Ma Zehua, the man who replaced Wei Jiafu as chairman and party secretary for China Cosco Holdings in 2013 when the charismatic executive quit unexpectedly, stepped down Thursday as chairman of the mainland’s largest carrier.

He will be succeeded by non-executive director Wan Min, China Cosco said in a filing to the Hong Kong Exchange. The company announcement said 63-year-old Ma was resigning “due to change of work positions.”

Listed Chinese companies are sensitive about movements of their top executives as the corruption crackdown on the mainland continues to ensnare high profile management, with the result that Ma’s resignation announcement was accompanied by the following clarification.

“Mr. Ma Zehua has confirmed that he has no disagreement with the board, and there is no other matter in respect of his resignation that needs to be brought to the attention of the shareholders of the company.”

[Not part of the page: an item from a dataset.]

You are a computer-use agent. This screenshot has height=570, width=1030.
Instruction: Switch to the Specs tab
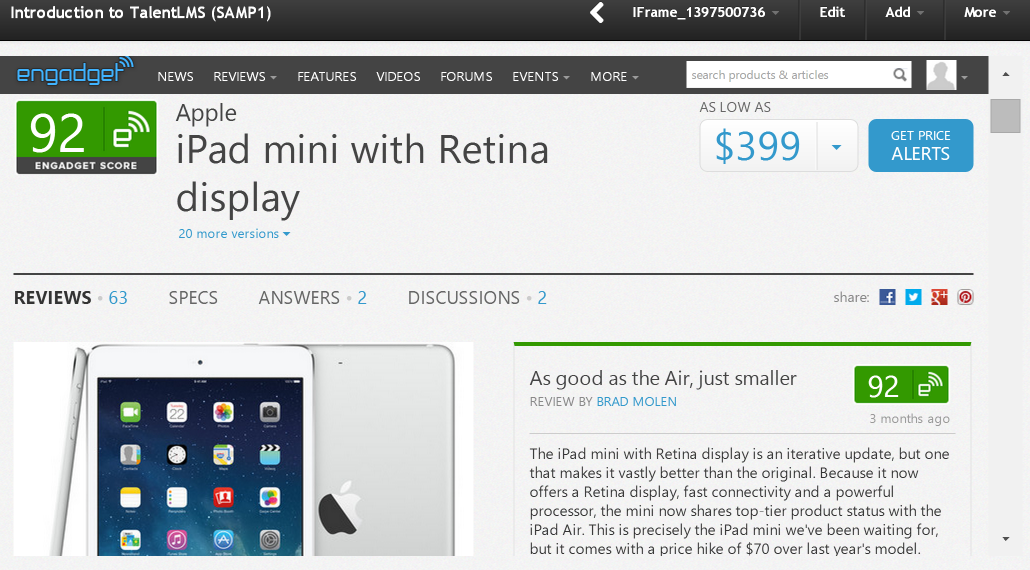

But whatever the reason, Ma is hitting the gangplank just as Cosco and China Shipping begin to merge in a process that is expected to take most of the year. Unravelling the complex web of listed entities in Hong Kong and Shanghai and other businesses and sectors will take all the creative genius the State-Owned Asset Supervision and Administration Commission  can muster.

Leading the merged entity that will be named China Cosco Shipping Group— and presumably directing the merger process itself — will be China Shipping Group’s chairman, Xu Lirong. As chairman of the new outfit, Xu will preside over a series of asset swaps with a bag-shaking change of focus of some business units.

The biggest surprise was China Shipping Container Lines exiting the container shipping business. CSCL will become a ship leasing specialist and China Cosco will take over over all box transportation. It is difficult to imagine anywhere else in the world where a Top 10 container shipping line could be converted to a ship leasing and finance company.

It is being billed as consolidation, but the merger of the container divisions of China’s two largest carriers will not take any of the surplus capacity out of the market, merely packaging the two fleets under one name. What it will do is cause significant disruption to the alliance structures under which most container lines in the industry operate.

CSCL belongs to the O3 Alliance while Cosco is with the CKYHE. Combine that with O3’s CMA CGM buying G6 Alliance unit APL (via Neptuen Orient LInes), and you have three of the four alliances that have some serious issues to tackle.

The Cosco-China Shipping merger will create the fourth-largest liner globally, with a market share of 7.8 percent. According to Drewry, it will allow the group to play catch up with Maersk and Mediterranean Shipping Co. at the top of the size rankings and will further concentrate control of the global fleet among the leading few carriers. The new Top 5 container lines will control around 55 percent of the active fleet and orderbook as they currently stand.

Under the new entity, container terminal operator Cosco Pacific keeps doing what it has always done, i.e. continue to focus on port investments and operations, becoming the world’s second-largest in throughput terms.

But it is not all about boxes. China Shipping Development, the former bulk division, will focus on tanker and LNG transport while offloading its loss-making dry bulk business to China Cosco Group and acquiring a Dalian tanker subsidiary.